- _Dataset_
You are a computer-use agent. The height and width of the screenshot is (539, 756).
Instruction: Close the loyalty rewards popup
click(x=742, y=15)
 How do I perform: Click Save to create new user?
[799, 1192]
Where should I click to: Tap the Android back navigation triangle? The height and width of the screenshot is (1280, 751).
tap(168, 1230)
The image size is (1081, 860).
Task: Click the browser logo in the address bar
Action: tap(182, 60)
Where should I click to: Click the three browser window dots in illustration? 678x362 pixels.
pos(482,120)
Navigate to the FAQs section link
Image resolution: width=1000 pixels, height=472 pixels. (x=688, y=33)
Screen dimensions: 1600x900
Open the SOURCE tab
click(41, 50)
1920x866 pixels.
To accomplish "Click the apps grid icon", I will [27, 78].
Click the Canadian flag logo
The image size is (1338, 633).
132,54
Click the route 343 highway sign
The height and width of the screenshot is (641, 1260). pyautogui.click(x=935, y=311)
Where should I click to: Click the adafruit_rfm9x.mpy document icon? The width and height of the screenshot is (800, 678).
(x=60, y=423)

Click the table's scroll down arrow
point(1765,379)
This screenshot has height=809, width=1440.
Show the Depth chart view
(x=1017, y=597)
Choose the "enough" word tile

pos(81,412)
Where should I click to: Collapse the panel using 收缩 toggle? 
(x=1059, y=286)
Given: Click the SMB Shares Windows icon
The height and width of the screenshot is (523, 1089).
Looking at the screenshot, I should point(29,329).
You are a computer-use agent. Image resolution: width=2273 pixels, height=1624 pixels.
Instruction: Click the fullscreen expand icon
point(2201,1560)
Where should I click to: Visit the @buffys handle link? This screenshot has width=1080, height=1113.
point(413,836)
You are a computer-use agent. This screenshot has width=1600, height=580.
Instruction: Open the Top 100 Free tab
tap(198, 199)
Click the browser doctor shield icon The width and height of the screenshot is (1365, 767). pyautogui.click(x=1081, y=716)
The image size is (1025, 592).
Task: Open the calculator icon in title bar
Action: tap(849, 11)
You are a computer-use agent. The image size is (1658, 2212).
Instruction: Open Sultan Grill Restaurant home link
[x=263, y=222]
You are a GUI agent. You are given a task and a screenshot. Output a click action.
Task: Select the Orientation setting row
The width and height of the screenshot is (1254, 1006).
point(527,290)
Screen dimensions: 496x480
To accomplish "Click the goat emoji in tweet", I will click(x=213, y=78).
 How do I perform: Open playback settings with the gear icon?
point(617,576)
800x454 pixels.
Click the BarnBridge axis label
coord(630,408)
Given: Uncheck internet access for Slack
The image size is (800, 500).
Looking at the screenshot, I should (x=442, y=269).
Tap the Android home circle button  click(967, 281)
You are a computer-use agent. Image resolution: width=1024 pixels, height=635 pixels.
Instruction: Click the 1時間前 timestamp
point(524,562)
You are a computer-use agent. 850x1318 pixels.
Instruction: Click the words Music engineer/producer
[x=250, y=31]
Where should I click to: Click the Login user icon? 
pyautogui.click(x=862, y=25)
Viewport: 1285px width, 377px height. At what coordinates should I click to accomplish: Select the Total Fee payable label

- _Directions for this task_
Copy every line of the entries above in which "Select" occurs.

- _Response for this exercise_
Task: Select the Orientation setting row
Viewport: 1285px width, 377px height. At what coordinates should I click to accomplish: Select the Total Fee payable label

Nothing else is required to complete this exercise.